In 1881, the shipping interests of the Buffalo, Rochester and Pittsburgh Railway became eager to have an eastern outlet and what is known as the Clearfield & Mahoning Railroad Company obtained a charter from the State and built a line from C. & M. Junction in Brady Township, Pennsylvania, by way of Luthersburg and Curwensville, to Clearfield, Pennsylvania. The first construction work was started in June 1892, and the first passenger train over this road was run on the first day of June 1893. The line is 17.4 miles long and is named after the Bickford junction west of Curwensville. The Bickford Line traveled along the Eastern Continental Divide bounding Anderson Creek from Rockton, Union Township, Pennsylvania, to the West Branch Susquehanna River at Bridgeport, Pennsylvania. The line is no longer active and the rails have been removed. The last passenger train ride on the Bickford Line from Du Bois to Clearfield was on June 15, 1954, and hundreds of local residents enjoyed the historic journey. The railroad tracks have been removed and the ownership of the right-of-way is uncertain. The old rail line is popular with ATV enthusiasts.

==Du Bois Reservoir==
The Du Bois Reservoir in Union Township, Clearfield County, consists of 210 acres, has a listed capacity of 615 million gallons and is located near the headwaters of Anderson Creek. The reservoir is a PA DCNR Conservation Area and serves as the water supply for the City of Du Bois. The Du Bois Reservoir is also known as the Anderson Creek Reservoir. The dam at Du Bois Reservoir controls the flow of water from the headwaters of Anderson Creek.

==Village of Rockton==
Rockton is a village in Union Township, Clearfield County, resting along Anderson Creek near Brown Springs in the Moshannon State Forest. Rockton gets its name from a time when the stagecoach came over the mountain from Clearfield with the mail, and passengers would argue about the weight of a large rock. Rockton had its own school, weekly newspaper, several stores, three churches, a number of mills, both grist and lumber, and an emergency landing field for air mail pilots. Farms did well in the shelter of the surrounding mountains.

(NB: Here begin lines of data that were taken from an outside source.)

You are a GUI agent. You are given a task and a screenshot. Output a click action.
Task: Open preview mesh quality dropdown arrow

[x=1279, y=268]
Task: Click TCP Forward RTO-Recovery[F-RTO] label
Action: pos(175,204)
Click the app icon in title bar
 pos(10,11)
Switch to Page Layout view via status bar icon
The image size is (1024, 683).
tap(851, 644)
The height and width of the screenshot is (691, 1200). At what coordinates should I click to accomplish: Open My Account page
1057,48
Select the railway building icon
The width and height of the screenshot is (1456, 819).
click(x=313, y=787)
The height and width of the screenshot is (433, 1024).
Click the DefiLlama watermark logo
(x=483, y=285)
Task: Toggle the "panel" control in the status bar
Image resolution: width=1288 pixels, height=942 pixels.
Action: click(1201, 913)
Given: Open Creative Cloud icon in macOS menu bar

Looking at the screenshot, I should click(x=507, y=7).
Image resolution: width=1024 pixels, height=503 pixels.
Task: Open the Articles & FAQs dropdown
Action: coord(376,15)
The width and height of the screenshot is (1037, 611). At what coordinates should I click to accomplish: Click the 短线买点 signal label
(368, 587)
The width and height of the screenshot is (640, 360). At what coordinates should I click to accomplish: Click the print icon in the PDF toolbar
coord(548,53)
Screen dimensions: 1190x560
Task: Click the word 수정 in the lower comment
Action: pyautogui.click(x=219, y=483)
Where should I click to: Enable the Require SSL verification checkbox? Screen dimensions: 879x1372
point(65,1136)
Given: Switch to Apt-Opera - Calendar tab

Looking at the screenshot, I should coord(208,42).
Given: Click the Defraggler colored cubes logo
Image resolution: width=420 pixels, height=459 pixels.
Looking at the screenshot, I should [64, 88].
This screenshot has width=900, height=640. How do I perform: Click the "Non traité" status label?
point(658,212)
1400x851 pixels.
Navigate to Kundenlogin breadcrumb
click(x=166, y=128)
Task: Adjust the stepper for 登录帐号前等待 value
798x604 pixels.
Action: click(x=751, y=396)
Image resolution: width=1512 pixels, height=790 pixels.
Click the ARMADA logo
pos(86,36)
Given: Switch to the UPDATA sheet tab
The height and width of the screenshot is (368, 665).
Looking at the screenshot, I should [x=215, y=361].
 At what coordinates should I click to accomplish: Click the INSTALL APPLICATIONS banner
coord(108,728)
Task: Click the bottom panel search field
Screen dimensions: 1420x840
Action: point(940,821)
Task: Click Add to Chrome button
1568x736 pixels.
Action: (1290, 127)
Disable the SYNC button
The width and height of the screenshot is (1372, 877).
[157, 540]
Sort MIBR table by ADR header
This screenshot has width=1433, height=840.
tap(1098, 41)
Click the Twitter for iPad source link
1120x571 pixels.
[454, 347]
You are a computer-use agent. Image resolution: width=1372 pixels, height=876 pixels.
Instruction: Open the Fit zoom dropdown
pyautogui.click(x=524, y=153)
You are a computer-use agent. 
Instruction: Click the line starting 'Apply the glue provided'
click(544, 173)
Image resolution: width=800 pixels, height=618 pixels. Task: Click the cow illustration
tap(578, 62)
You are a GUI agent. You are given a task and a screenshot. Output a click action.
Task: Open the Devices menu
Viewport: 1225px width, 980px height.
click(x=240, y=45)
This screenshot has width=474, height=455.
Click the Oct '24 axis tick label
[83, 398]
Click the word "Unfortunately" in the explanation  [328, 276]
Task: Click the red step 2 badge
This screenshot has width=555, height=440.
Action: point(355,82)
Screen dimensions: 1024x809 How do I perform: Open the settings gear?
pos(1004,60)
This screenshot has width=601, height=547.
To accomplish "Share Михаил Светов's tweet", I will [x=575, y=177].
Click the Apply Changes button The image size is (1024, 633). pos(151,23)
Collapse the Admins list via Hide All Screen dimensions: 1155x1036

Rockton was divided in two, upper and lower. What is known as Rockton today was begun through lumbering by people such as John Brubaker. In 1885, Jason E. Kirk and David W. Kirk built a steam-powered feed mill.
Lower Rockton began in 1837 with a saw mill and grist mill built by Jason Kirk and Jeremiah Moore. It sits along Anderson Creek as did the wool mill of William Johnson. The Kirk mill was designed to provide adequate height and space at the front of the building for men and horse-drawn wagons to load and unload products.

Rockton once had rail service on the Bickford Line from Du Bois to Clearfield. The Buffalo, Rochester & Pittsburgh Rockton Station built in 1898 was dismantled in the 1970s and is now in Kane, Pennsylvania.

The greatest disaster for Rockton was a tornado on September 14, 1945, beginning in the Coal Hill area of Brady Township. Many buildings were destroyed with the Hollopeter Poultry Farm receiving most of the damage. The William Irwin house was moved several inches off of its foundation and a barn demolished. The storm cleared a path approximately 100 feet wide and eight miles long. After the storm crossed Anderson Creek and moved up Montgomery Run, it dispersed. No one was injured.

Today, Rockton has a post office, one church, St. John's Lutheran, an auto repair shop, and a fire department.

==David S. Ammerman Trail==
Once known as the Clearfield and Grampian Trail, in 2011, the name was changed to the David S. Ammerman Trail in memory of the man who championed turning the abandoned rail corridor into a recreational trail. The David S. Ammerman Trail traverses Anderson Creek in Curwensville, Pennsylvania, and connects to Grampian, Pennsylvania, and Clearfield, Pennsylvania.

==Anderson Creek Watershed Association==
The Anderson Creek Watershed Association has partnered projects with the Western Pennsylvania Conservancy Watershed Restoration Project. Clearfield County has more acreage affected by abandoned mines than any county in the state.